Everything seems familiar here because Gabo had already introduced you to them. Like a true magician, he put his village in the minds of millions across the world. One realises from this experience that Gabo’s stories, fantastical as they may seem, are loosely based on actual events and actual people and perhaps that was why he had succeeded, outselling everything ever written in Spanish, apart from the Bible. A Hundred Years of Solitude alone has sold over 50 million copies.
And though Gabo has never claimed to be the father of magical realism, he defined the genre and no mention can be made of the genre without a reference to Gabriel Garcia Marquez.
Perhaps this would not have been possible. From the beginning, Gabo struggled to make headway as a writer, even though as a journalist he was carving a niche with his literary journalism. Until he met Franz Kafka.
“One night a friend lent me a book of short stories by Franz Kafka. I went back to the pension where I was staying and began to read The Metamorphosis. The first line almost knocked me off the bed. I was so surprised. The first line reads, “As Gregor Samsa awoke that morning from uneasy dreams, he found himself transformed in his bed into a gigantic insect. . . .” When I read the line I thought to myself that I didn’t know anyone was allowed to write things like that. If I had known, I would have started writing a long time ago. So I immediately started writing short stories,” Gabo said in his Paris Review interview.

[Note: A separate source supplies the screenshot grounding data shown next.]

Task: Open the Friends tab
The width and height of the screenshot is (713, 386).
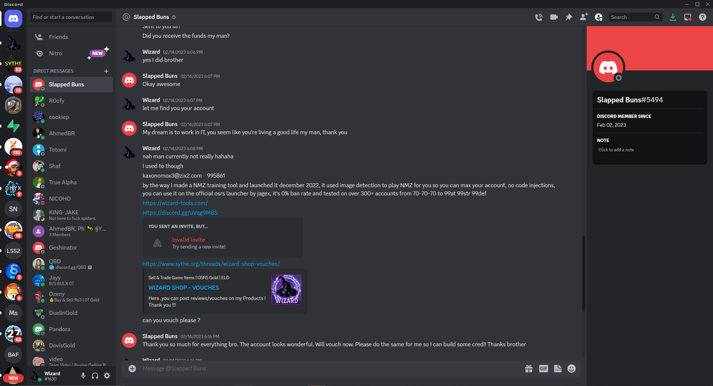Action: [58, 37]
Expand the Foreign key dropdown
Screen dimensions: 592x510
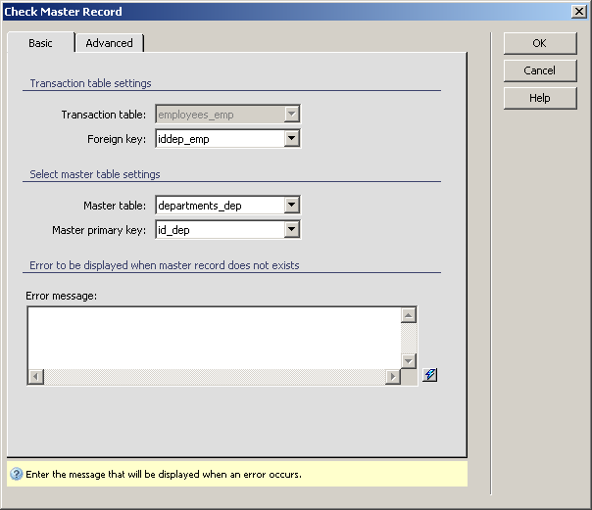[x=291, y=139]
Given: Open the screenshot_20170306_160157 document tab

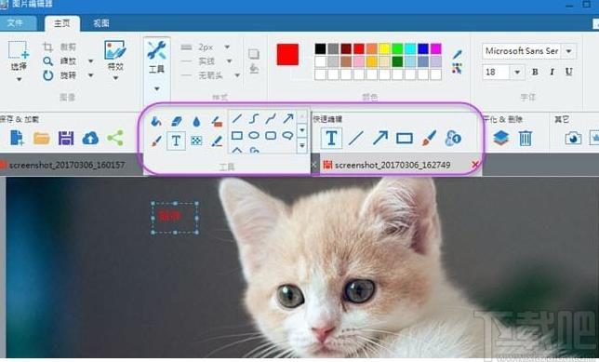Looking at the screenshot, I should pyautogui.click(x=67, y=165).
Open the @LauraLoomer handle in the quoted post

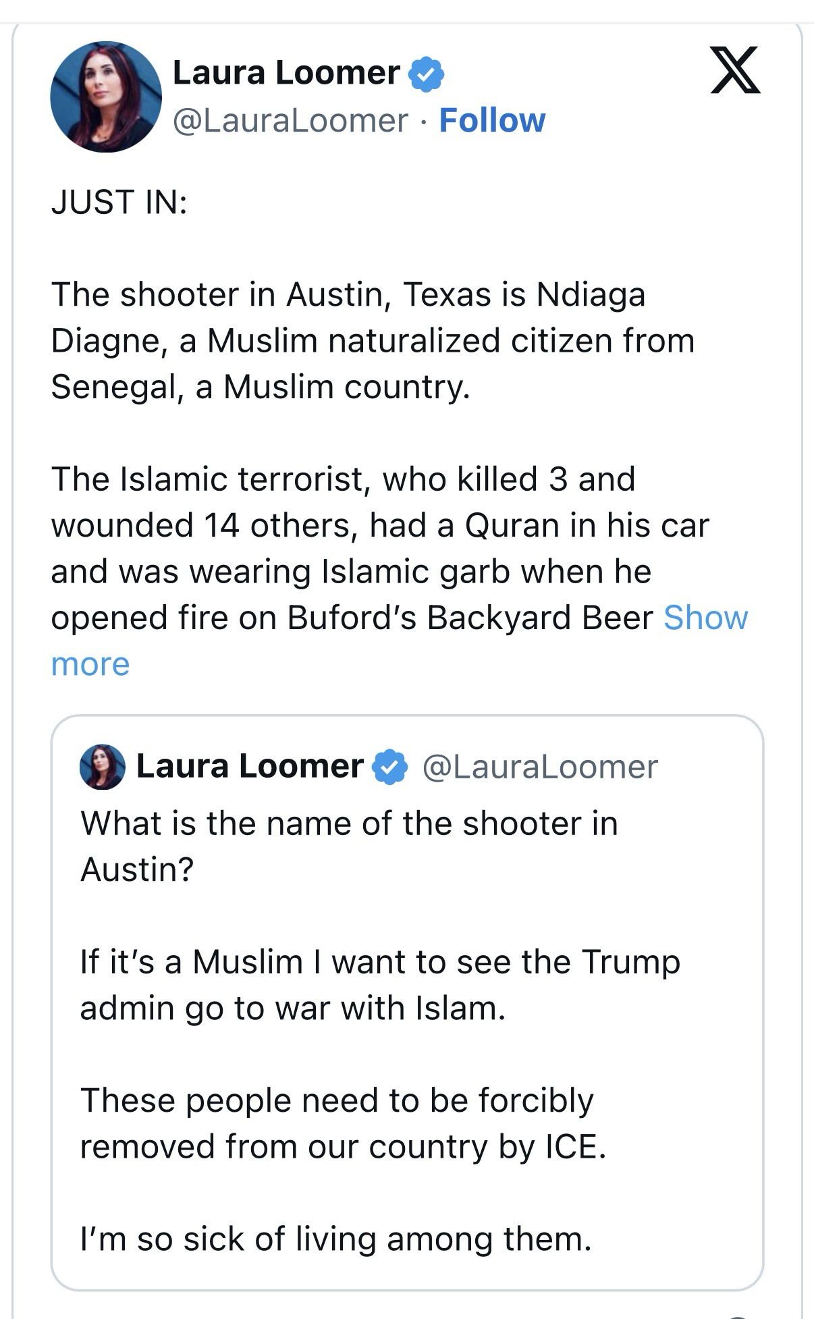point(539,767)
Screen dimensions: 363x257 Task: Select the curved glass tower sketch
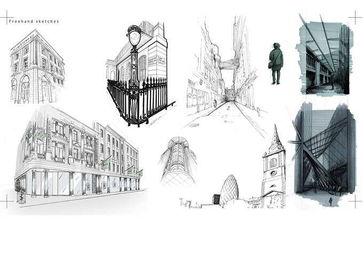[x=178, y=162]
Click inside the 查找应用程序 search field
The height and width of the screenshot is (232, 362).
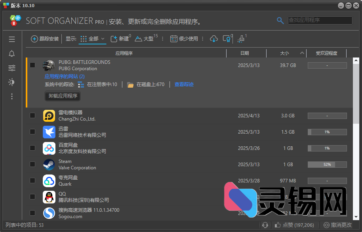click(319, 20)
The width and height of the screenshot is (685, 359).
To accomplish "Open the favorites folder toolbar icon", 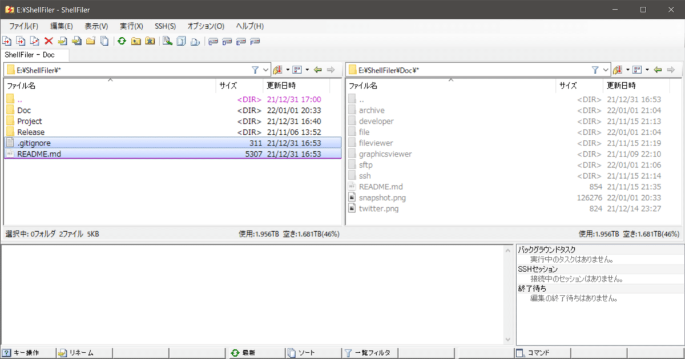I will click(x=150, y=41).
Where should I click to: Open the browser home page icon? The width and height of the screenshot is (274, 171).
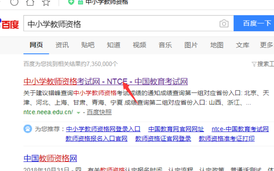[x=30, y=2]
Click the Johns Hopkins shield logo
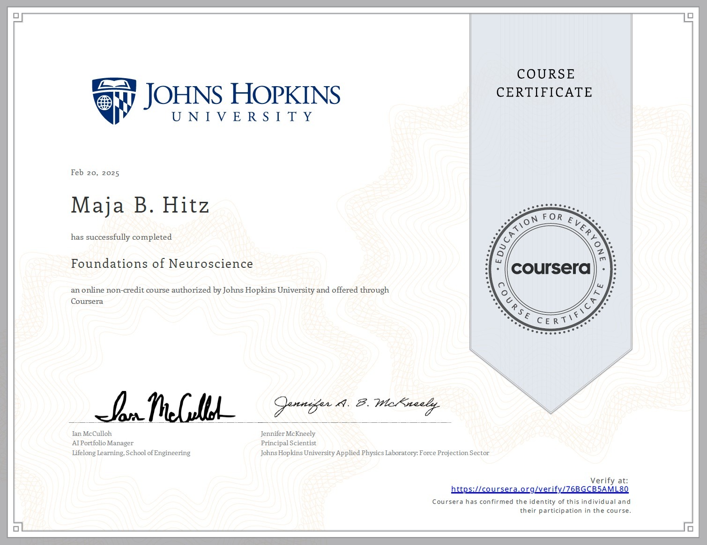The height and width of the screenshot is (545, 707). [114, 101]
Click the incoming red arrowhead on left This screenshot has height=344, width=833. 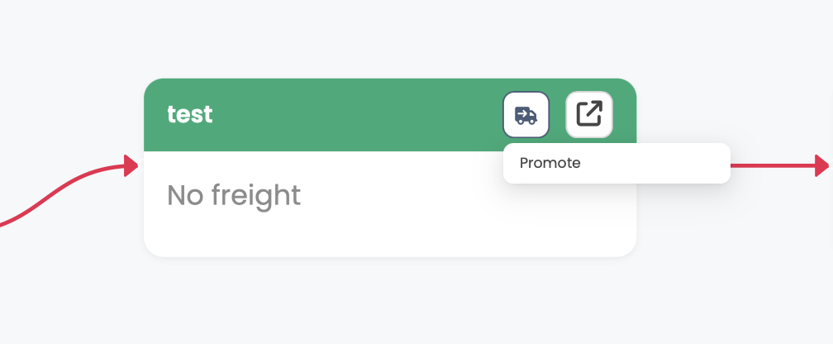131,165
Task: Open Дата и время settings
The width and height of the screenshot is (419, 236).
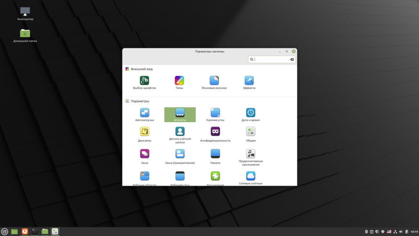Action: coord(250,113)
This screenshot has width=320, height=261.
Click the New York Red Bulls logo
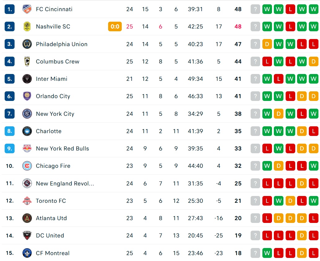(27, 148)
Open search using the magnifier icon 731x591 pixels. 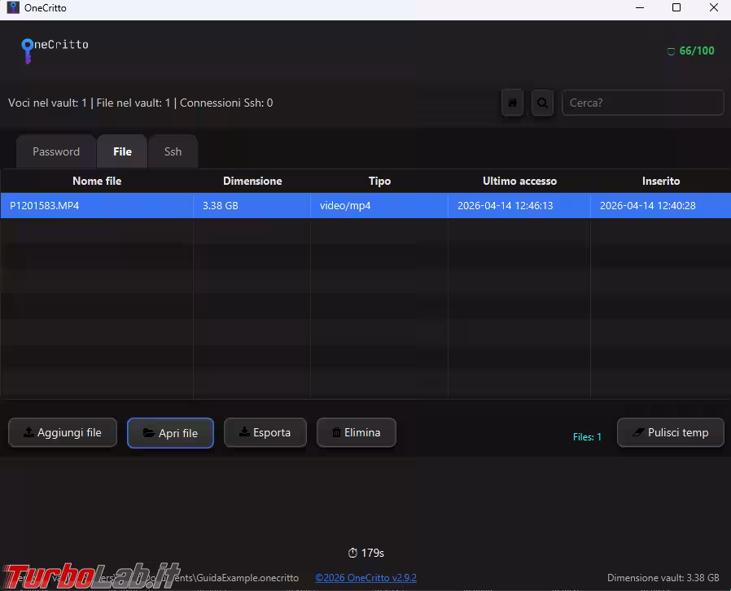point(542,103)
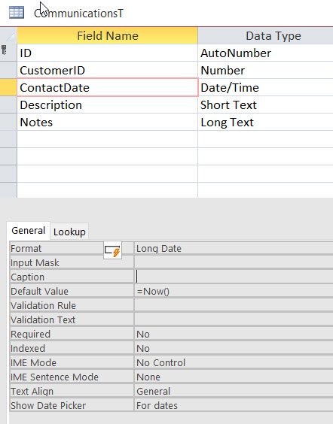Screen dimensions: 333x424
Task: Click the Default Value field containing =Now()
Action: [x=234, y=291]
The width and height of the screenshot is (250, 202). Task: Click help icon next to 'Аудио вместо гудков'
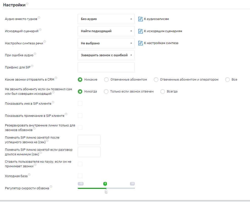39,18
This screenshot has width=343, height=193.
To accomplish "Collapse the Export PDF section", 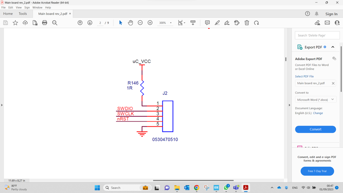I will tap(333, 47).
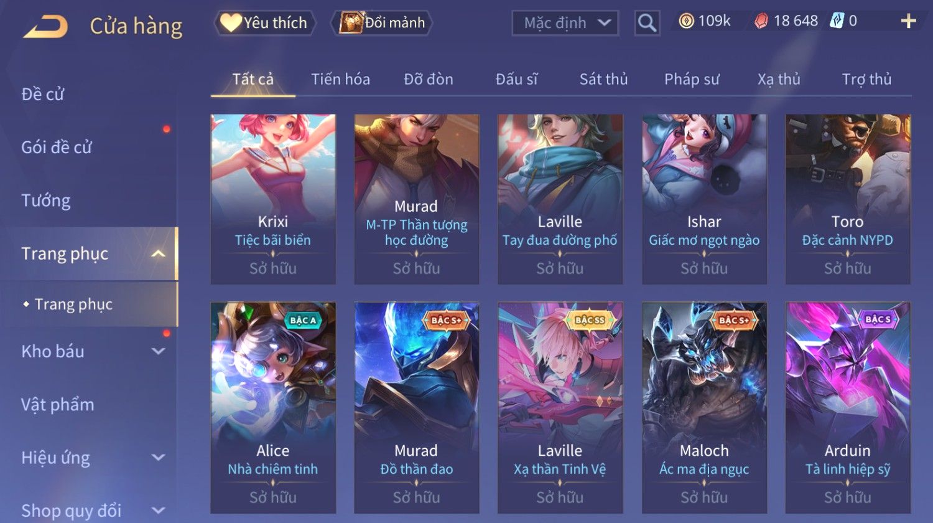Collapse the Trang phục section chevron

[x=158, y=253]
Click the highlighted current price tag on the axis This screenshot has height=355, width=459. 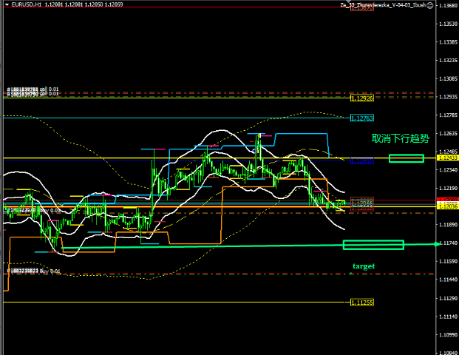(x=447, y=203)
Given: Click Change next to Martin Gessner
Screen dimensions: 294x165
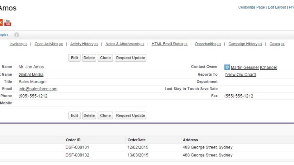Looking at the screenshot, I should (x=269, y=67).
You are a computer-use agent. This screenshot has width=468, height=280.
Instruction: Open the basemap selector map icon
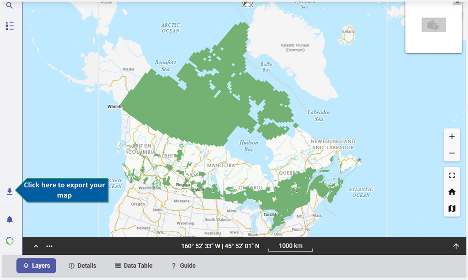pos(452,208)
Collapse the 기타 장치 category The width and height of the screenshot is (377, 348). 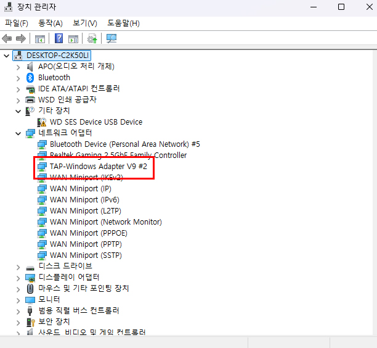tap(18, 111)
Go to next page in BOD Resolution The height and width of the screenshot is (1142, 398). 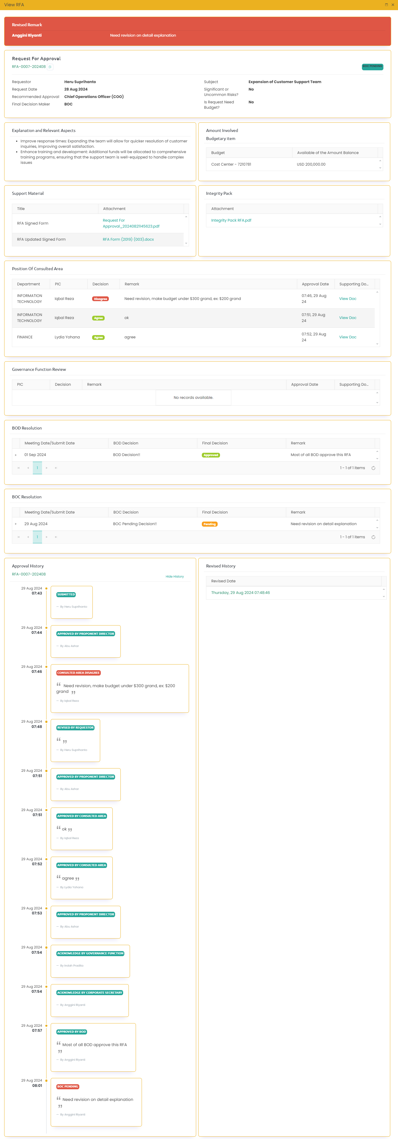(x=47, y=468)
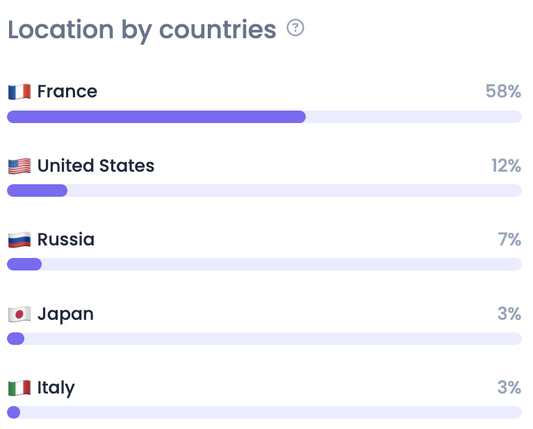Click the 12% value for United States
This screenshot has width=533, height=429.
[505, 166]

That was the defining moment in Gabo’s literary career.
In the Shadow of Immortals
For men like Gabo, and even Chinua Achebe, who have attained the status of living ancestors, their deaths come with a resignation and an immeasurable sense of loss. Achebe’s death last year taught us that much.
In their shadows, destinies have been forged, and other have perished. While Gabo can boast of a Nobel Prize, (the prize money he forgot he had in a bank account for 16 years, until his wife reminded him about it and he used it to buy a newspaper house) he had at least two museums bearing his name and a whole section dedicated to him at the Museo del Caribe (Musuem of the Caribean) in Barranquilla, where he spent the other half of his childhood.
Such men cast long shadows on their generations and those that come after them. Gabo’s shadow was so huge that a whole generation of Colombian writers were lost in it.
Quite unlike Achebe, in whose shadows many thrived, Achebe never enjoyed the honour Marquez did. At the time of his death, the one thing that bore Achebe’s name in his village Ogidi was a small, dusty library, which incidentally had only two pirated copies of Achebe’s novels.
Gabo was a man who enjoyed the goodwill of his people and his country, and other countries too, truly appreciated him. This was once more demonstrated on his 87th birthday, on March 6th , when a crowd gathered outside his house in Mexico City to sing him Happy Birthday. He appeared in high spirit, dressed in a suit with a yellow rose, (another recurrent motif in his stories)tucked into his breast pocket and thereafter his secretary handed out yellow paper butterflies to the crowd. Incidentally, that seems now to have been his farewell to the world. Finally, an immortal has slipped into the land of the silent ones.